About the Work
Salmon pink, blood-orange red, rosé? The dominant colour in this picture is hard to define. It is somewhat darker in the background but lighter when it comes to the colour used to paint the skin. Either way, it develops a dynamic relationship to the red hair and purple skirt of the young mother breastfeeding her baby. Reinhold Ewald's treatment of the various styles of the 1910s and 1920s is experimental. Here, he combines elements of his idiosyncratic Expressionism with New Objectivity, which was just emerging at the time. The objects are depicted summarily and in the bold colours characteristic of Ewald's work. The composition is based on what the artist saw, but is not slavishly tied to it: the chair, for example, is located in the illusionistic space by the shadow it casts, but the overall perspective is broken several times.

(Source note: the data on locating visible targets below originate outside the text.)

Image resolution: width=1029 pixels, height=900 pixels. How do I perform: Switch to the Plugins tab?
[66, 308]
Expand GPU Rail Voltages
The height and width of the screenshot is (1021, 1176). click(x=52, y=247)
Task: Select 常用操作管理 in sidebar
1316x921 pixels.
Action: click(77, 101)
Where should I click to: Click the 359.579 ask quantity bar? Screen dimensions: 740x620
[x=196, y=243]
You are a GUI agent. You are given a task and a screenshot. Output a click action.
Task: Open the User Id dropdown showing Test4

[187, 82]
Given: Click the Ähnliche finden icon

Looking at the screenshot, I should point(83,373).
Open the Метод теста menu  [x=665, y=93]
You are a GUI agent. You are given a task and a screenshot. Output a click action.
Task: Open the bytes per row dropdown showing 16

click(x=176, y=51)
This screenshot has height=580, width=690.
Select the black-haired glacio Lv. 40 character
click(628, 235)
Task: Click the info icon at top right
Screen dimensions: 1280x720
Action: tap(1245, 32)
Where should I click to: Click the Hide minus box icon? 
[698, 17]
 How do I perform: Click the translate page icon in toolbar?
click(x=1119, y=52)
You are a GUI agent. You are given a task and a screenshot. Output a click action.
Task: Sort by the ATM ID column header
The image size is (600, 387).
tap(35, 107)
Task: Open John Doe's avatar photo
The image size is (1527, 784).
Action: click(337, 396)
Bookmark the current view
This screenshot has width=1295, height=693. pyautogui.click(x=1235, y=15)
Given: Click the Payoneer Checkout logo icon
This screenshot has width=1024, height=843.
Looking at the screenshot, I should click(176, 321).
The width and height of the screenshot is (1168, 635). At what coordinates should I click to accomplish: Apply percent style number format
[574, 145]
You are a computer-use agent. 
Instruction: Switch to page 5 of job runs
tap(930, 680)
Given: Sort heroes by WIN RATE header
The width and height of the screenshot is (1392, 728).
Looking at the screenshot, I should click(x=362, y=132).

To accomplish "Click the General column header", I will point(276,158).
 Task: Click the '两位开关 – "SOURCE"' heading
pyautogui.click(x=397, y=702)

The picture was defamed by the National Socialists as "degenerate". In order to save it, it was hidden and replaced in the inventory of the Städel Museum by a landscape painting by the same artist.
About the Acquisition
The money that had been collected in private circles had actually been intended to purchase a bust of the emperor to be placed in front of the courthouse. “Political developments have thwarted this plan” is what Ludwig Wertheimer, initiator of the project and member of the Emperor’s Counsel, told the city of Frankfurt in November 1919. Given that there was no longer an emperor, interest was redirected towards Expressionist painting. This is how donated funds were employed to acquire two paintings: by Reinhold Ewald and Ernst Ludwig Kirchner.